* [What you should do]
In the records below, find the line holding "Wochenvorschauen (57, 414)" and the line holding "[Rezension: <em>Legacy</em> von". Set down both, with every line between them, exactly.

(Pixel coordinate grounding data)
'''

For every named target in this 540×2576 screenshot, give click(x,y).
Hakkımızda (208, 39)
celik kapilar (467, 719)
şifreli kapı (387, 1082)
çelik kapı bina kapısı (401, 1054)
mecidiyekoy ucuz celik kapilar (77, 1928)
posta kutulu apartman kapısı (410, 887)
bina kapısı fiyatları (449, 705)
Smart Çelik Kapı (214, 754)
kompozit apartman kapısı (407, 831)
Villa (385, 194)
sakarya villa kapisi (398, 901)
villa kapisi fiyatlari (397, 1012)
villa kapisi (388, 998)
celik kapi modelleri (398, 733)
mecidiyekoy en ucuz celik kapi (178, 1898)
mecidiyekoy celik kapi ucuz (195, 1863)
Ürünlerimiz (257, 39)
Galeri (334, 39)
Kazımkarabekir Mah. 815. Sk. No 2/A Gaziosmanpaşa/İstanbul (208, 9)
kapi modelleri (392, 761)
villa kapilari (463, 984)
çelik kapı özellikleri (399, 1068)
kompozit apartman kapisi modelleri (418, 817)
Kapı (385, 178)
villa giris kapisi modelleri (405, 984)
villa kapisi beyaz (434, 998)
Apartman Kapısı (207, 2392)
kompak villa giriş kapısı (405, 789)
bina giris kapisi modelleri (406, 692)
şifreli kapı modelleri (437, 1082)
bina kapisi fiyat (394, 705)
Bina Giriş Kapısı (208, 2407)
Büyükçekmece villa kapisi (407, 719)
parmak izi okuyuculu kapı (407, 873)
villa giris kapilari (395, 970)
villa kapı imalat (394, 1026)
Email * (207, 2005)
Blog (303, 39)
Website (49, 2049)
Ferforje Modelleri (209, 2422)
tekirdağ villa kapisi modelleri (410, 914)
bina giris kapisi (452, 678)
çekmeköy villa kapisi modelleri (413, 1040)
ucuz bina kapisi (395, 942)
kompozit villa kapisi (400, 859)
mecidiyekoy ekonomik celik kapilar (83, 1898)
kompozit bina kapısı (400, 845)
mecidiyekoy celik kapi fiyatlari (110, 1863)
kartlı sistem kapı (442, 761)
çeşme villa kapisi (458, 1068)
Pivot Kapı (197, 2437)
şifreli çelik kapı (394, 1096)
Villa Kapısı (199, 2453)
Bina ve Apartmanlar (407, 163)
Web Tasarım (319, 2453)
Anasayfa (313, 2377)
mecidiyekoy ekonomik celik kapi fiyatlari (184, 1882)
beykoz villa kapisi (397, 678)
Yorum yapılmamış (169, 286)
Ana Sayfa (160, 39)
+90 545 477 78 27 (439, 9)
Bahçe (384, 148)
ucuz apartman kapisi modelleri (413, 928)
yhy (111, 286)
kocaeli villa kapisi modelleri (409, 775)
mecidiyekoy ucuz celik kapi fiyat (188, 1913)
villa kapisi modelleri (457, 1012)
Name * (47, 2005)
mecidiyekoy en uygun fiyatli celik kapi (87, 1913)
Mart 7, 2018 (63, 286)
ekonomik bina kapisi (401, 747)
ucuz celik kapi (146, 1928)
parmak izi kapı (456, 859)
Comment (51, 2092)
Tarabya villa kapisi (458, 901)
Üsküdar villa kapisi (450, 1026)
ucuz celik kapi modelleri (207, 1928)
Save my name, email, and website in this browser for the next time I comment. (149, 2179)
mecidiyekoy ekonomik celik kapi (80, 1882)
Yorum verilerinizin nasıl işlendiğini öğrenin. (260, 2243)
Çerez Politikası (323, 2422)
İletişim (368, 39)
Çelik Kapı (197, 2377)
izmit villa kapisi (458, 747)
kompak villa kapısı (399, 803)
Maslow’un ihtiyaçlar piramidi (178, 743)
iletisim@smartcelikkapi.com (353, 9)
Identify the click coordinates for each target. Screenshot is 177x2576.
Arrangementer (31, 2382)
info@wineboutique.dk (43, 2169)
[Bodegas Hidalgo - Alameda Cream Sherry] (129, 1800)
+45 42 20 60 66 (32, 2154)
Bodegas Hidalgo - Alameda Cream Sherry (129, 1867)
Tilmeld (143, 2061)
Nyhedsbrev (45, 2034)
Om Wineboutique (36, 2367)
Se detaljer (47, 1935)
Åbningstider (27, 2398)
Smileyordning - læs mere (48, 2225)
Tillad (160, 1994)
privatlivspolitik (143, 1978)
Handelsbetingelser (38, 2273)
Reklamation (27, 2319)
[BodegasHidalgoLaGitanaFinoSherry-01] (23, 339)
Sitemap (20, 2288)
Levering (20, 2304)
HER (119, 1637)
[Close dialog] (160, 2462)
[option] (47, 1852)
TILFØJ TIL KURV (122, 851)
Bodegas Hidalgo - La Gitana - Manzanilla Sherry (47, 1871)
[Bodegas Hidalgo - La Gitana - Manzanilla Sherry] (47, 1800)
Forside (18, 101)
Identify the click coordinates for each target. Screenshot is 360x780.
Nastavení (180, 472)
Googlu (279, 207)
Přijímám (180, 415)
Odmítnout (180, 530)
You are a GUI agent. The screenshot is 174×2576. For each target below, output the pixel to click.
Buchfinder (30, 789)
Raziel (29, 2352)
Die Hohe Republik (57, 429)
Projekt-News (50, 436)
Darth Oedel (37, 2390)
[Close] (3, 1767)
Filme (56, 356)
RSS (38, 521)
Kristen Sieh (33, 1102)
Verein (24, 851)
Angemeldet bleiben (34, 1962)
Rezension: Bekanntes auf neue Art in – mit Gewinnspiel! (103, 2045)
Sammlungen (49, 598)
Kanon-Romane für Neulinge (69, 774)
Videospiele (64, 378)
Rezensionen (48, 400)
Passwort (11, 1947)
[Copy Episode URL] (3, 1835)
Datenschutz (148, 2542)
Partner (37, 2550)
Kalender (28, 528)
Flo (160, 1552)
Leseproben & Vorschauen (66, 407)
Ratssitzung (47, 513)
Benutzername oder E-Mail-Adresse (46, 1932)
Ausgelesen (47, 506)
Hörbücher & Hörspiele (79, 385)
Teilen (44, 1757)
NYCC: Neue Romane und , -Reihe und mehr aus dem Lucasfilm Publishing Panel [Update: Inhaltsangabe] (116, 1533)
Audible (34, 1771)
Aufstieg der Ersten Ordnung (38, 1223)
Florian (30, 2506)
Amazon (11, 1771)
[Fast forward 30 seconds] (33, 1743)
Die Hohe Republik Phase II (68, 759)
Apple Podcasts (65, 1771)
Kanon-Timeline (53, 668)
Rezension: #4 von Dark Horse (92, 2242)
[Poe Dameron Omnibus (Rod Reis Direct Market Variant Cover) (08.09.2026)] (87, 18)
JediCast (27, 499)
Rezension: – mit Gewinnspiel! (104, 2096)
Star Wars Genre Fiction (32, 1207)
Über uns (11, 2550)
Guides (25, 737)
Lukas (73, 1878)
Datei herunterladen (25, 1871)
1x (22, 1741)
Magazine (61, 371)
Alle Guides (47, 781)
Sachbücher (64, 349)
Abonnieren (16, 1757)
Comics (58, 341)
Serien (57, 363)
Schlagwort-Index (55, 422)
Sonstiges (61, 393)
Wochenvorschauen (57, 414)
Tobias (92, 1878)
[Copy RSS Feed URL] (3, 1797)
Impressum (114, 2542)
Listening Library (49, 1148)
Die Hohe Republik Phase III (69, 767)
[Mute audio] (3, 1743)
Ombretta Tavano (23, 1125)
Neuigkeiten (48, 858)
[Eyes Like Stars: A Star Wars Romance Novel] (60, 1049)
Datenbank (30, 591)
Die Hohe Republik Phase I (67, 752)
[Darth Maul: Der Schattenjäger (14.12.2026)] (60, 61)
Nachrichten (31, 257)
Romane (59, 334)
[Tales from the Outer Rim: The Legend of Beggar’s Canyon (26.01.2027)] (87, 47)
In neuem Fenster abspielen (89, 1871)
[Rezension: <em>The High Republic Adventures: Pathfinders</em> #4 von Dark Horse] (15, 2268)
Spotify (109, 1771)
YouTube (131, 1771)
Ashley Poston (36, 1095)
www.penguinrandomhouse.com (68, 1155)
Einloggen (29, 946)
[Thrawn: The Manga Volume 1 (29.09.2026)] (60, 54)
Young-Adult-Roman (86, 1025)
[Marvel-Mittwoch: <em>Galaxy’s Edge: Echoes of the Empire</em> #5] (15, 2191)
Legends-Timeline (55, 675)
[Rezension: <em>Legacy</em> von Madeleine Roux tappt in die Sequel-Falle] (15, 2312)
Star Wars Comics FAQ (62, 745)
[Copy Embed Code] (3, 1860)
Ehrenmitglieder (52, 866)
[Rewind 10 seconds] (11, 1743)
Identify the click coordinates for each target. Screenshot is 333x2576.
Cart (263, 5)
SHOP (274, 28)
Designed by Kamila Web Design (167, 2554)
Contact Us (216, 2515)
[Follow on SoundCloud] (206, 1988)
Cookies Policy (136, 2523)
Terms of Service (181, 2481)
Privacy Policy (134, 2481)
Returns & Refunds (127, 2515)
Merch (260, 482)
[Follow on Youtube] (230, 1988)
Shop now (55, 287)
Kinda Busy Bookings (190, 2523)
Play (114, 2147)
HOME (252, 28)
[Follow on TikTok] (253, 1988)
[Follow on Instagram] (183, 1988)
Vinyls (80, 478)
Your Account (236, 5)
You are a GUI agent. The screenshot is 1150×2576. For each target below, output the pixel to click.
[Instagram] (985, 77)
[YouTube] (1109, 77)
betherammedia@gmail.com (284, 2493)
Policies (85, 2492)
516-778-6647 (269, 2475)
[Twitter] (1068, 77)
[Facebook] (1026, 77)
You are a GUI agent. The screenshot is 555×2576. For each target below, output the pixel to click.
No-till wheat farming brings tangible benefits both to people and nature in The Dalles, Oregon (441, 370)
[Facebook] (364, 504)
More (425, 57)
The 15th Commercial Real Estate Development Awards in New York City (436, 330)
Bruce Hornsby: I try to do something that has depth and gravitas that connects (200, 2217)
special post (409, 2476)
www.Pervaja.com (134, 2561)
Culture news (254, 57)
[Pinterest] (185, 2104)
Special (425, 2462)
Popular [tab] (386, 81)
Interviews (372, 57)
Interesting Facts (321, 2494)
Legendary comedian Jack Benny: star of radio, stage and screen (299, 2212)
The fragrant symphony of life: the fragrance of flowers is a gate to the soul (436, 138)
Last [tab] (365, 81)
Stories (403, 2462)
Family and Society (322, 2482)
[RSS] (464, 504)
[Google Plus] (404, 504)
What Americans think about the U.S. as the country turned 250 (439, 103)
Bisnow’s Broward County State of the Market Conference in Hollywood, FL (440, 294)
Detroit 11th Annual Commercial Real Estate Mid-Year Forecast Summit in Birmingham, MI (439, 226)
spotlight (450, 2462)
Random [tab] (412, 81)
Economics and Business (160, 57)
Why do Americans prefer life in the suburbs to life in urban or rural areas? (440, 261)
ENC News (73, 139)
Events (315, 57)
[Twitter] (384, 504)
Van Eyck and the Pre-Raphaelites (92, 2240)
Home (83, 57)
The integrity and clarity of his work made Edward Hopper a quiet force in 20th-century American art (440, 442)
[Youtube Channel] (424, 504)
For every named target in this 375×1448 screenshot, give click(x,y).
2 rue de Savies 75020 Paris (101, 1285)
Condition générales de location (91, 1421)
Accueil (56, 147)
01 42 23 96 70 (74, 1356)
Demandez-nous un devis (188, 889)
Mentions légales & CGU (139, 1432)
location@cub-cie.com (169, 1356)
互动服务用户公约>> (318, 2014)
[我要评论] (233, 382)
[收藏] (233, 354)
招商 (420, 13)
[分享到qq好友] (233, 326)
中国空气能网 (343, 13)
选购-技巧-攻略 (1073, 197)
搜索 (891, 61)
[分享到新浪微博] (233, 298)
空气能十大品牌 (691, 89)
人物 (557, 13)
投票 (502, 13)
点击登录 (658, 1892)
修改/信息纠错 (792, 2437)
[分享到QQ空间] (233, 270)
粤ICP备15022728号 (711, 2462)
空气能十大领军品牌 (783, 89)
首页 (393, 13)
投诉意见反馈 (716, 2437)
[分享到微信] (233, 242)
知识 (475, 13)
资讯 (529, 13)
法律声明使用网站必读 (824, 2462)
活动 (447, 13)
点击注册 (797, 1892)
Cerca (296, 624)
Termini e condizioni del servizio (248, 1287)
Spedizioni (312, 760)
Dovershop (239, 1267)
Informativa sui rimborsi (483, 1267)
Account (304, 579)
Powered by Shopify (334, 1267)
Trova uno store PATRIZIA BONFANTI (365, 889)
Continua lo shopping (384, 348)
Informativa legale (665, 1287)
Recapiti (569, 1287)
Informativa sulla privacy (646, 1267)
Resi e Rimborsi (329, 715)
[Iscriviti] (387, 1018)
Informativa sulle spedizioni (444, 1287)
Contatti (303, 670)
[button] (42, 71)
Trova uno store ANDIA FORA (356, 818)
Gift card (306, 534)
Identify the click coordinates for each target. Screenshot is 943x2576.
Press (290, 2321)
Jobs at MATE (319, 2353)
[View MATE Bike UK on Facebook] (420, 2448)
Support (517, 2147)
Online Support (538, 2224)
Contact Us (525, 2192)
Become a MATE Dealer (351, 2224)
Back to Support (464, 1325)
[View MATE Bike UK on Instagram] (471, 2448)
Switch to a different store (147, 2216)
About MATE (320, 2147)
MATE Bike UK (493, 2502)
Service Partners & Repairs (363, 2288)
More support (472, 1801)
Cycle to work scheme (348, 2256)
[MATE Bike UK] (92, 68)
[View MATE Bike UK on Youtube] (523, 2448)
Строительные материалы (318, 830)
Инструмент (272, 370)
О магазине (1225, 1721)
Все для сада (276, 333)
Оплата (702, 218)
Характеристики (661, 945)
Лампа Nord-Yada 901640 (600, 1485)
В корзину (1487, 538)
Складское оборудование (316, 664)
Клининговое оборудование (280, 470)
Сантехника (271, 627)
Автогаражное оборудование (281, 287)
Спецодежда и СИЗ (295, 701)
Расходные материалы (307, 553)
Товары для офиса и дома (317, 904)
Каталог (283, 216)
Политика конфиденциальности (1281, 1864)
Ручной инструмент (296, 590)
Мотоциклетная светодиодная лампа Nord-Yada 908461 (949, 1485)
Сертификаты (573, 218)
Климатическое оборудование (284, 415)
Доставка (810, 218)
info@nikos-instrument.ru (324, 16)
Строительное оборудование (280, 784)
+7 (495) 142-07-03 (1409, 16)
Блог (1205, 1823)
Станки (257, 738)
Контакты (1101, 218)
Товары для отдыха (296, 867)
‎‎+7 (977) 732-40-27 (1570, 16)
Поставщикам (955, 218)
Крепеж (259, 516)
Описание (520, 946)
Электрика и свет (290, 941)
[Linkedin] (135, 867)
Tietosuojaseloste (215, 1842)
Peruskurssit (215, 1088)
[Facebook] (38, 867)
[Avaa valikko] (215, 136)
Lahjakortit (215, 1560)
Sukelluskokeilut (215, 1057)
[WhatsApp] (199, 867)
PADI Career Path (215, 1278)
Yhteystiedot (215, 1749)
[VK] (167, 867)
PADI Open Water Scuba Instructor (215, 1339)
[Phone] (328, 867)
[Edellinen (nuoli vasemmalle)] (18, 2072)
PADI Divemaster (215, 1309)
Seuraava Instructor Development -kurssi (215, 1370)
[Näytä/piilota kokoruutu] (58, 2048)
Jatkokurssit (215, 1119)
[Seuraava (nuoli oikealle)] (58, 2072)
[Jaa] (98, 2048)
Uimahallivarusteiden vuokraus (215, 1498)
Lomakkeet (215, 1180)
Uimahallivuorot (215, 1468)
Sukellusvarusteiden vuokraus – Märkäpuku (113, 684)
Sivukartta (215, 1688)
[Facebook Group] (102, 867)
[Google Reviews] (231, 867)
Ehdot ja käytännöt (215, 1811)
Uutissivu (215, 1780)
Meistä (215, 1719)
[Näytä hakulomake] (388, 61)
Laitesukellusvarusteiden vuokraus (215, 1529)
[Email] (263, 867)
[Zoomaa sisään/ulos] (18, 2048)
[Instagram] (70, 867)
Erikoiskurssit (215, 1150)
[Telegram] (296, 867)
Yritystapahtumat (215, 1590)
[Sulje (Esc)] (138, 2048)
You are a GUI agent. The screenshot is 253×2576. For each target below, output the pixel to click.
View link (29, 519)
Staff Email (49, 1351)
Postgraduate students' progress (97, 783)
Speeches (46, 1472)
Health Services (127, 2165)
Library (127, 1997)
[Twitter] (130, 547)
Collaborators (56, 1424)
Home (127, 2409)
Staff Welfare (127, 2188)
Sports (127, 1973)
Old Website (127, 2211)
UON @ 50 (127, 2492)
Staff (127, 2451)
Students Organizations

'''

* [Answer to the problem]
Wochenvorschauen (57, 414)
Tobias (92, 1878)
[Copy RSS Feed URL] (3, 1797)
Impressum (114, 2542)
Listening Library (49, 1148)
Die Hohe Republik Phase III (69, 767)
[Mute audio] (3, 1743)
Ombretta Tavano (23, 1125)
Neuigkeiten (48, 858)
[Eyes Like Stars: A Star Wars Romance Novel] (60, 1049)
Datenbank (30, 591)
Die Hohe Republik Phase I (67, 752)
[Darth Maul: Der Schattenjäger (14.12.2026)] (60, 61)
Nachrichten (31, 257)
Romane (59, 334)
[Tales from the Outer Rim: The Legend of Beggar’s Canyon (26.01.2027)] (87, 47)
In neuem Fenster abspielen (89, 1871)
[Rezension: <em>The High Republic Adventures: Pathfinders</em> #4 von Dark Horse] (15, 2268)
Spotify (109, 1771)
YouTube (131, 1771)
Ashley Poston (36, 1095)
www.penguinrandomhouse.com (68, 1155)
Einloggen (29, 946)
[Thrawn: The Manga Volume 1 (29.09.2026)] (60, 54)
Young-Adult-Roman (86, 1025)
[Marvel-Mittwoch: <em>Galaxy’s Edge: Echoes of the Empire</em> #5] (15, 2191)
Legends-Timeline (55, 675)
[Rezension: <em>Legacy</em> von Madeleine Roux tappt in die Sequel-Falle] (15, 2312)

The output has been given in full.